应用 3:(实时)荧光定量 PCR(RT-PCR)
先从样本中提取 RNA,RNA 中可能有新冠病毒的 RNA,同时也存在很多采样患者的组
织和存在于采样部位的微生物的 RNA。通过逆转录酶将样本的 RNA 逆转录为 cDNA,并进
行PCR 扩增,在 PCR 反应体系中,包含一对特异性引物以及一个 Taqman 探针,该探针为
一段特异性寡核苷酸序列,两端分别标记了报告荧光基团和淬灭荧光基团。

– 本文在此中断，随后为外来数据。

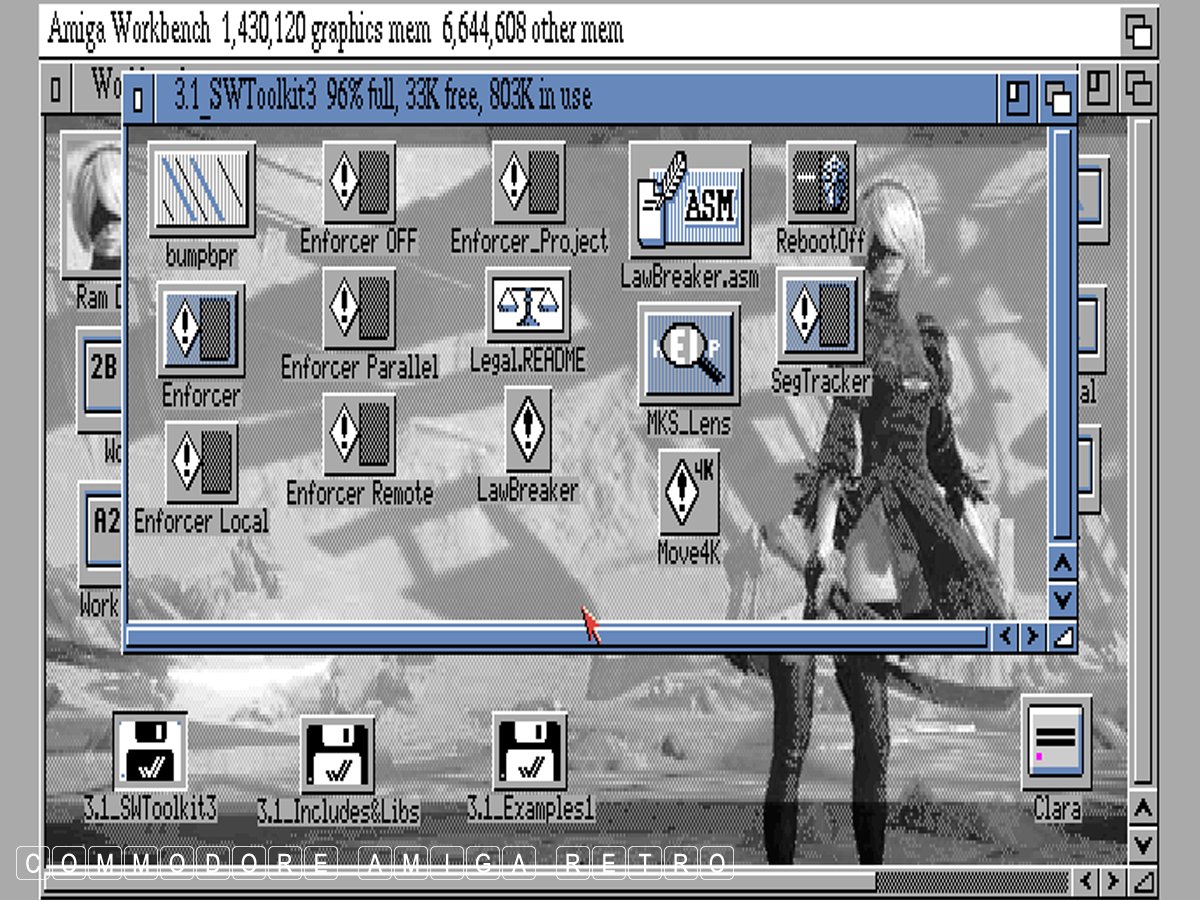Open the 3.1_Examples1 floppy disk icon
1200x900 pixels.
coord(529,752)
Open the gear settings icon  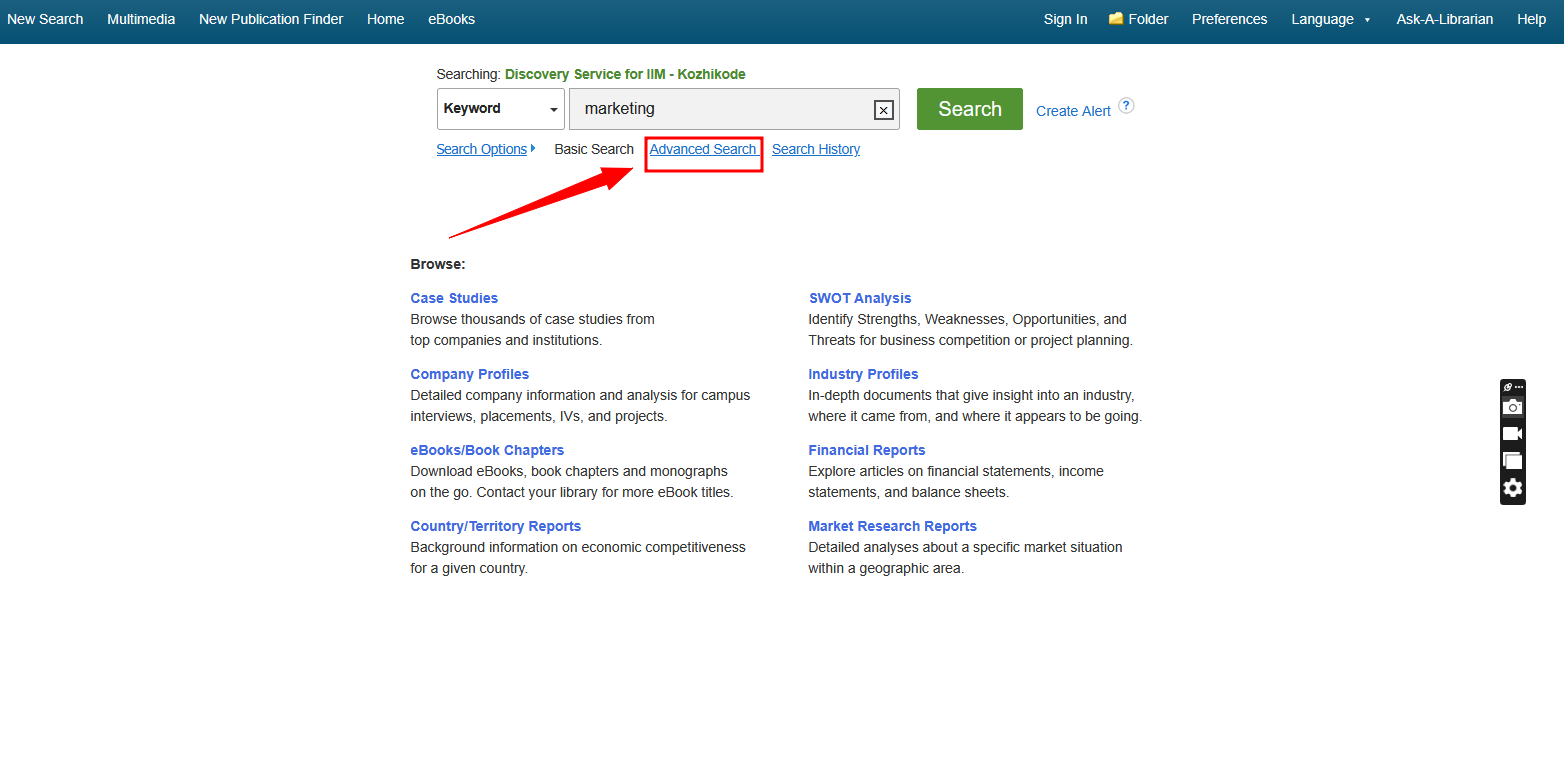[x=1512, y=488]

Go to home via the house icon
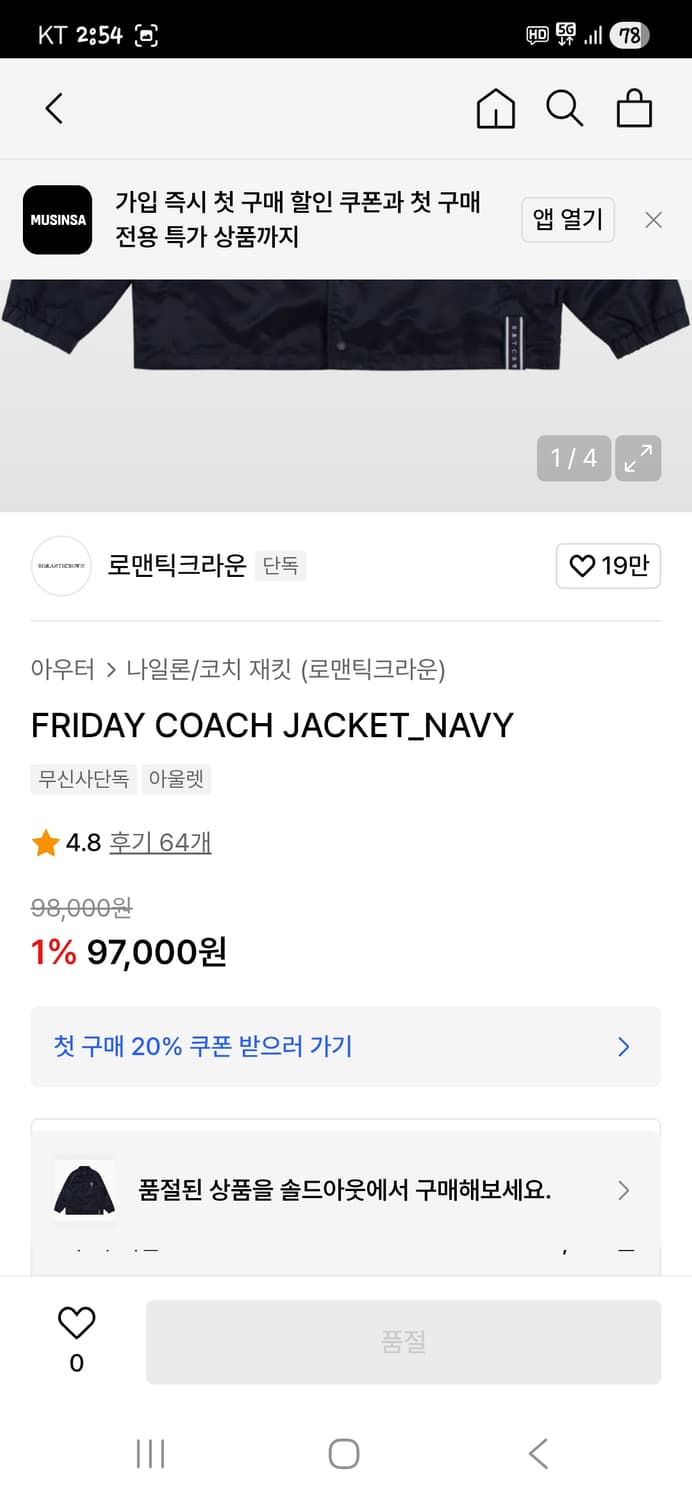pyautogui.click(x=495, y=108)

探针完整时,报
告基团发射的荧光信号被淬灭基团吸收;若反应体系存在靶序列,PCR 反应时探针与模板
结合,DNA 聚合酶沿模板利用酶的外切酶活性将探针降解,报告基团与淬灭基团分离,发
出荧光。每扩增一条 DNA 链,就有一个荧光分子产生。荧光定量 PCR 仪能够监测出荧光到
达预先设定阈值的循环数(Ct 值)与病毒核酸浓度有关,病毒核酸浓度越高,Ct 值越小(如图)。